У Он поднялся и стал ходить по классу: задавал вопросы, комментировал ответы, подбадривал.
— Вас ожидает здесь не совсем то, что вы думаете, — сказал он. — Вы думаете, вы тут просто еще кое-чему подучитесь, и дело с концом, но смею вас уверить, вы глубоко ошибаетесь. Все обстоит куда хуже. Вам придется разучиваться и даже переучиваться. Все мы ходили в школу, где все было поставлено с ног на голову, и тот образ мира, который нам там рисовали, стоял именно вверх ногами. А мы попробуем поставить его с головы на ноги. И если вы полагаете, что я проделаю такое один, то вот тут-то вы и заблуждаетесь. Только с вашей помощью. Не могу дать вам никаких готовых рецептов, разве что несколько правил, зато довольно надежных. Итак, правило номер один. Но прежде разрешите прочесть вам стихотворение. Я вижу, вы удивлены. Ну что ж, удивляйтесь! Для учителя нет ничего приятнее удивления его учеников. Удивление — фундамент, на котором можно выстроить целую пирамиду знаний. Так вот, стихотворение:
Кто возвел семивратные Фивы?
В книгах стоят имена царей.
Разве цари на плечах таскали обломки утесов?

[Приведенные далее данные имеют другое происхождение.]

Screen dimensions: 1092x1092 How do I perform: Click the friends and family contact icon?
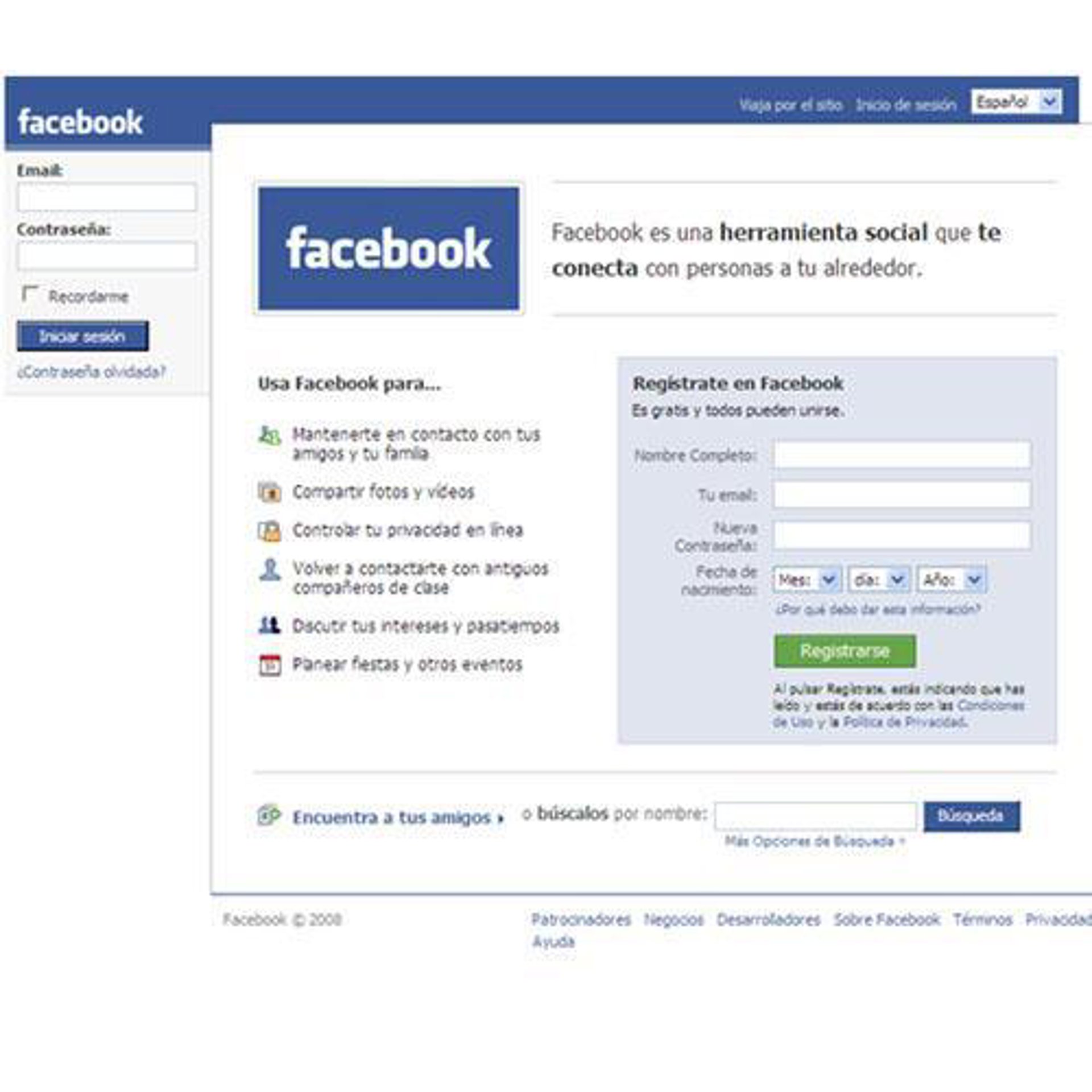pyautogui.click(x=270, y=436)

А Вавилон, многократно разрушенный…
Кто его строил снова и снова? В каком из кварталов
Сверкающей золотом Лимы жили строители?
Куда побрели в тот вечер, достроив Китайскую стену,
Каменотесы?
Рибенлам читал медленно и деловито, но в голосе его звучало такое раздумье, словно не поэт, а он сам задавал все эти вопросы. Кончив читать, Рибенлам с напряженным вниманием оглядел класс, и на его лице отразилось удовлетворение.
— Ага, — сказал он, — мы движемся вперед. Выражение у вас как раз такое, какое и должно быть. Словно вам кто-то глаза открыл. Вошел поэт с портфелем в руке… Кстати, как его фамилия? Знает кто-нибудь?

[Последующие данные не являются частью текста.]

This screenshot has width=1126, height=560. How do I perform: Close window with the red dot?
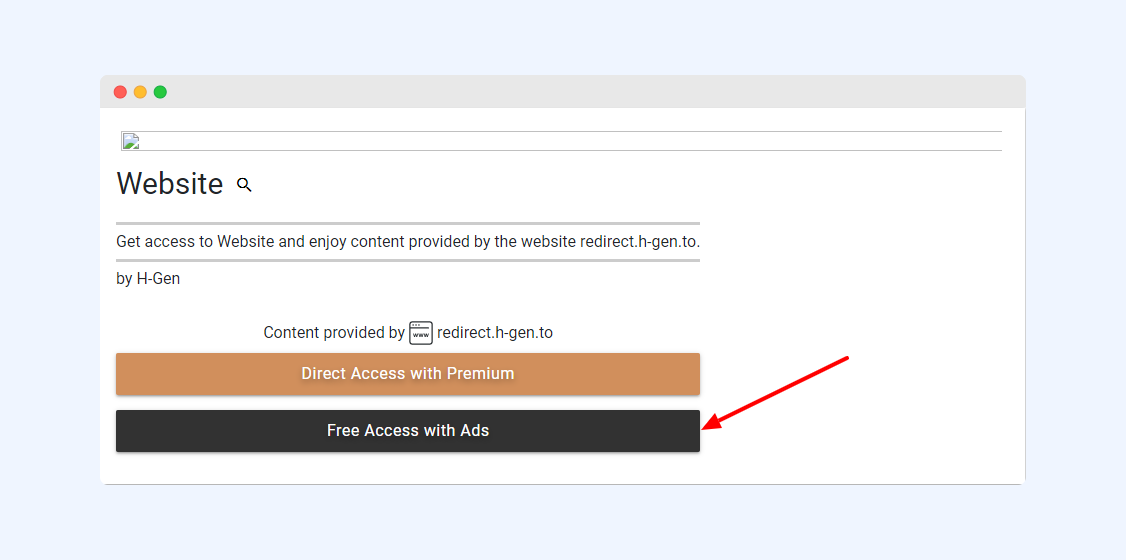coord(120,92)
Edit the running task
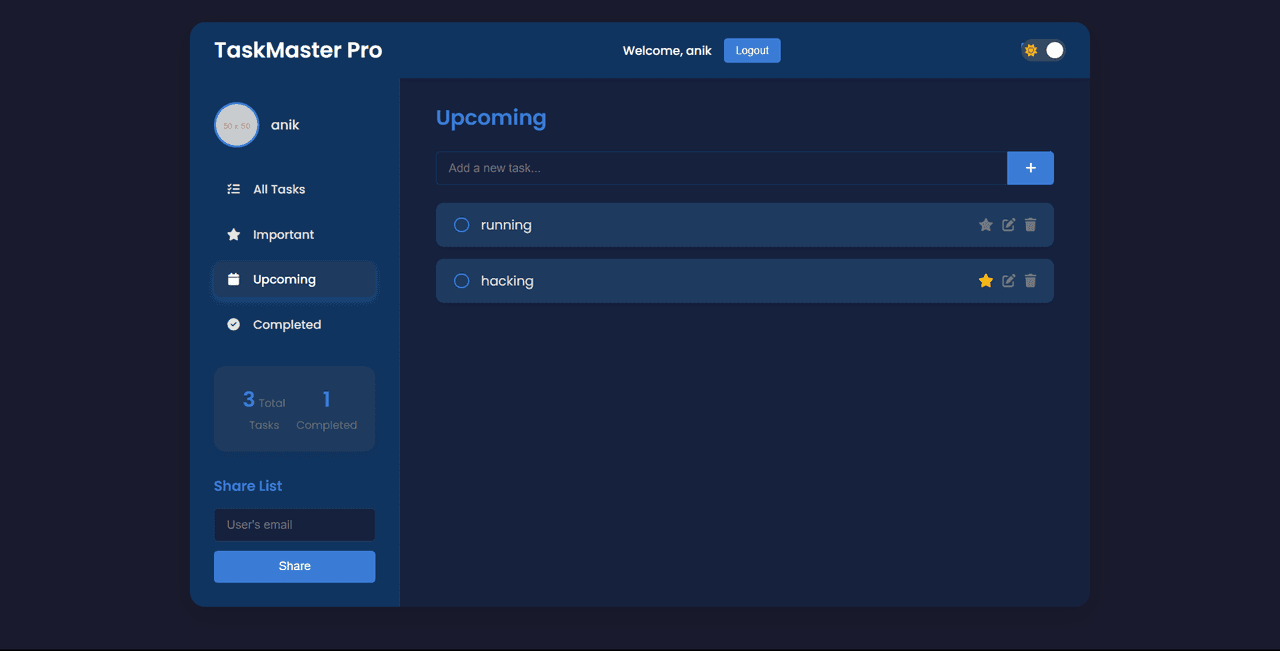 [x=1009, y=225]
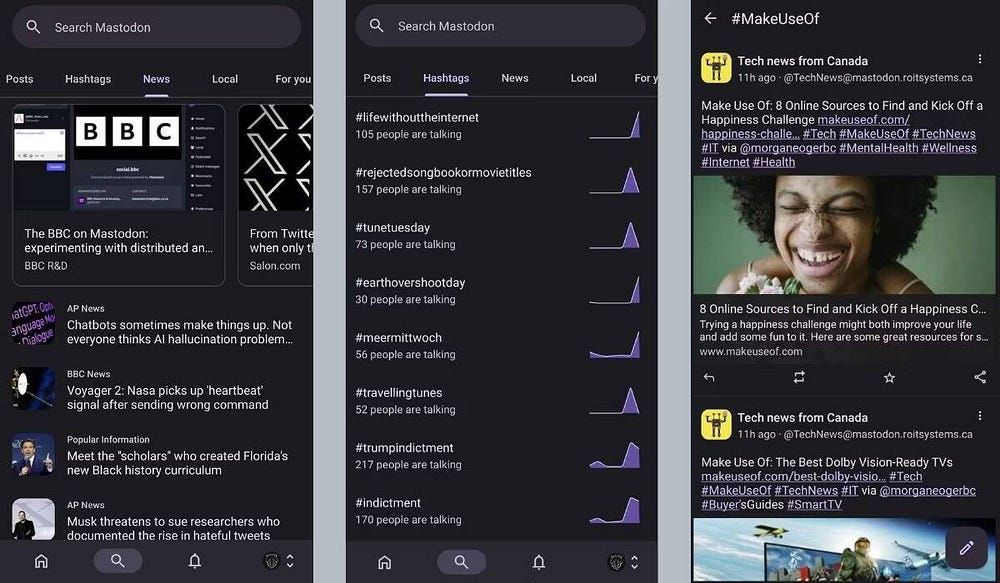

Роберт поднял руку и сказал, что фамилия поэта Брехт и, если можно, он хотел бы еще добавить, что стихотворение — просто блеск.
— Можно, — разрешил Рибенлам и обратился к классу. — А не придерживается ли кто-нибудь иного мнения, чем… да, как вас зовут? Исваль, электромонтер? Есть другие мнения?
Он обвел взглядом класс и, заглянув в список, сказал:
— Фрейлейн Роза Пааль, птичница, я заметил протест в движении ваших бровей. А ну-ка выскажите его вслух! Мы все полны нетерпения.
Роза Пааль поднялась, долго молчала, а потом вдруг выпалила:
— Но разве это стихотворение?
Она испуганно села и спряталась за спину сидевшего впереди Квази Рика.
— Фрейлейн Роза Пааль, — торжественно произнес Рибенлам, раскрывая записную книжку, — получает первую пятерку в истории рабоче-крестьянского факультета нашего уважаемого университета. За что? За то, что она сказала «но». Подумала «но» и высказала его вслух. Посмотрите на нее, берите с нее пример. Итак, записываю: «Фрейлейн Роза Пааль, птичница и студентка, получает пятерку за правильное поведение на уроке». Что же касается ее вопроса по существу, то я ограничусь всего лишь кратким утвердительным ответом. Да, это стихотворение, хотя оно и без рифмы. Почему? На этот вопрос вам ответят на уроке литературы, а мы с вами будем держаться поближе к истории. Она необъятно велика, а вот количество часов, отведенное на нее учебным планом, совсем невелико. А раз так, друзья, вернемся к вопросам Бертольта Брехта и к первому правилу нашего нового подхода к истории. «Кто возвел семивратные Фивы?» — вот что нас интересует, вот какой вопрос мы будем отныне задавать всегда. И, проанализировав полученные ответы, мы в один прекрасный день начнем понимать, что такое история.
Когда прозвенел звонок и Рибенлам вышел из класса, Трулезанд обернулся к Якобу Фильтеру и весело спросил:
— Ну как, лесник, все еще трусишь?
Якоб поднял глаза от тетради и осторожно ответил:
— Да нет, пожалуй, истории я не боюсь. Но вот сейчас математика…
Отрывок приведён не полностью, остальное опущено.